Факторы лексического характера, влияющие на выбор окончания неодушевлённых существительных мужского

Факторы лексического характера, влияющие на выбор окончания неодушевлённых существительных мужского рода в родительном падеже единственного числа в художественных текстах второй половины XVIII в.

Огородникова Л.А.

Морфологические явления находятся в диалектическом взаимодействии с лексико-семантическими. Это отчётливо обнаруживается в истории родительного падежа неодушевлённых существительных мужского рода единственного числа, которые могут иметь или флексию -А, или -У. Определённые лексико-семантические факторы, влияющие на выбор окончания таких существительных, были указаны ещё М.В. Ломоносовым в «Российской грамматике» в 1755 г. Н.М. Карамзин несколько шире видел семантическую базу форм на -У, включив в неё и некоторые отвлечённые существительные. В.А. Богородицкий связывал синтаксический и семантический аспекты этой проблемы.
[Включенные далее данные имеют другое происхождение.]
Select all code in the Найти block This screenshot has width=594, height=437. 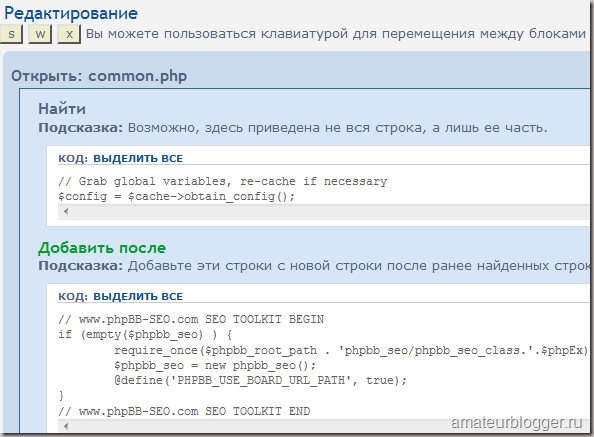point(138,158)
Семантические условия доминирующими в определении флексии в генитивных конструкциях считал А.А. Шахматов, дополняя их акцентологическими условиями. А.А. Шахматов пришёл к выводу о создании в языке «представления о грамматической категории, долженствующей объять слова, означающие отвлечённые понятия и собирательные предметы, и противоположной категории, означающей индивидуальные предметы (одушевлённые и неодушевлённые). [Шахматов 1957: 241]. Первая из этих категорий получала в Р.п. окончание -У, вторая - окончание -А. Шахматов считал, что явление распространения окончания -У уже в самом своём начале имело семантический характер.

В течение длительного периода формы на -А и -У сосуществуют. Но граница употребления Ру и Ра не совпадала с делением на лексико-семантические группы имён существительных. Напротив, она проходила в рамках одного определённого лексико-семантического класса имён существительных и определялась синтаксико-семантическими различительными признаками.

Наши материалы составлены на основе сплошной выборки неодушевлённых имён существительных мужского рода в форме родительного падежа единственного числа из художественных текстов второй половины XVIII в. Наблюдения производились по академическим изданиям произведений и по печатным изданиям XVIII в., наиболее удовлетворительно выполненным в смысле сохранения языковых особенностей оригиналов.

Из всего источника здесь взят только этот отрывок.